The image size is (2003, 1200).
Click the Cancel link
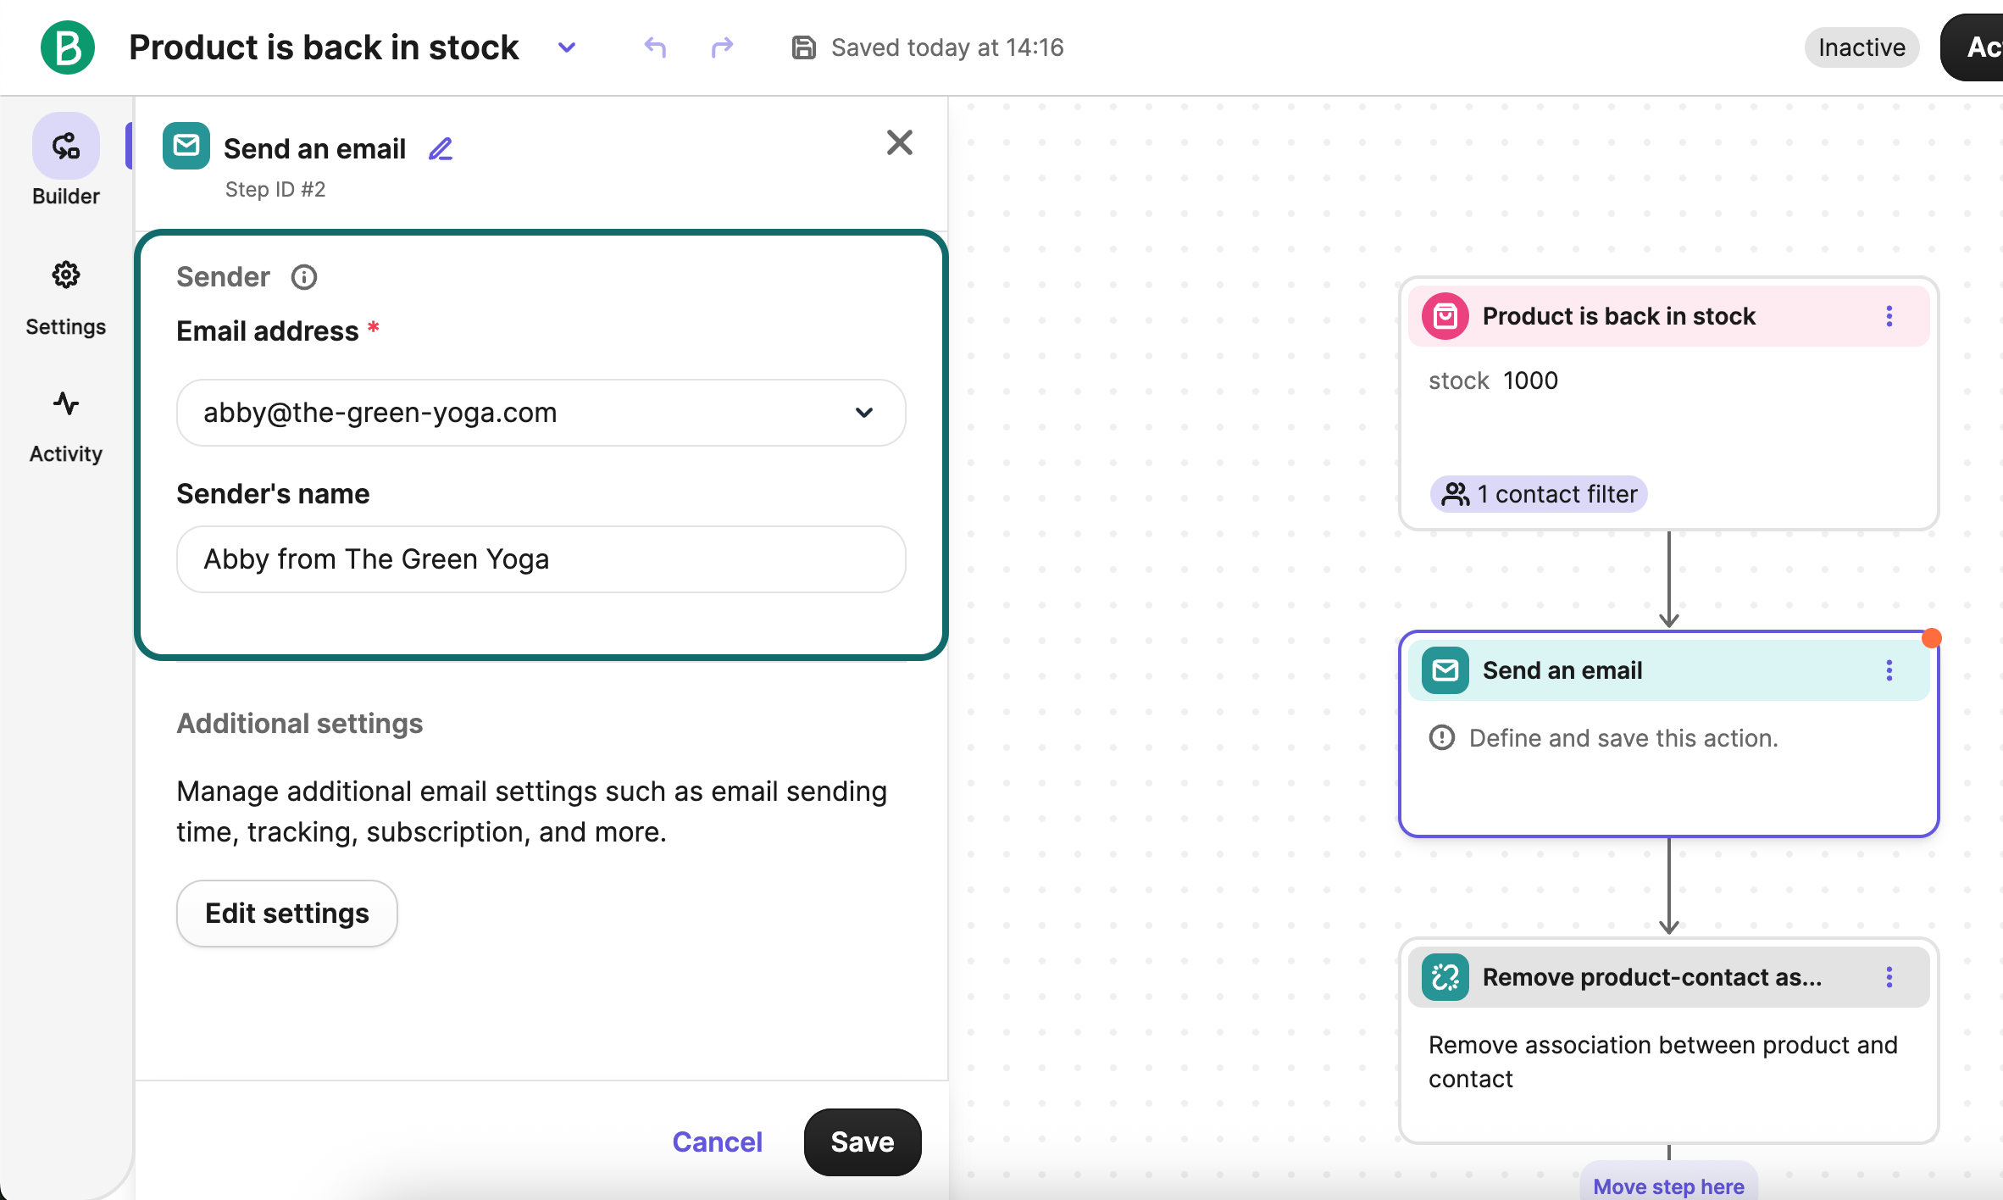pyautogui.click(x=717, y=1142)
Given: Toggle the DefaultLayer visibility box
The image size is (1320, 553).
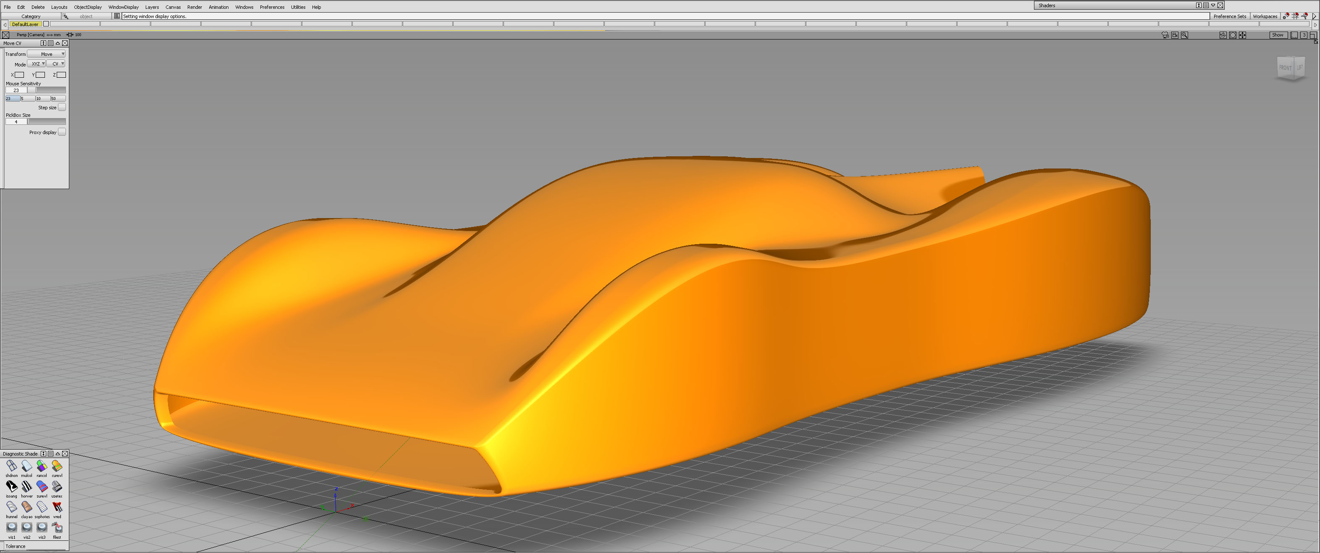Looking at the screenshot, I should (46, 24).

REQUIREMENT:
Lines starting at the one with "Given: Toggle the DefaultLayer visibility box" and ending at the last line of the entries above must be restated word for word, with pictures omitted.

EXPECTED ANSWER:
Given: Toggle the DefaultLayer visibility box
The image size is (1320, 553).
Looking at the screenshot, I should (46, 24).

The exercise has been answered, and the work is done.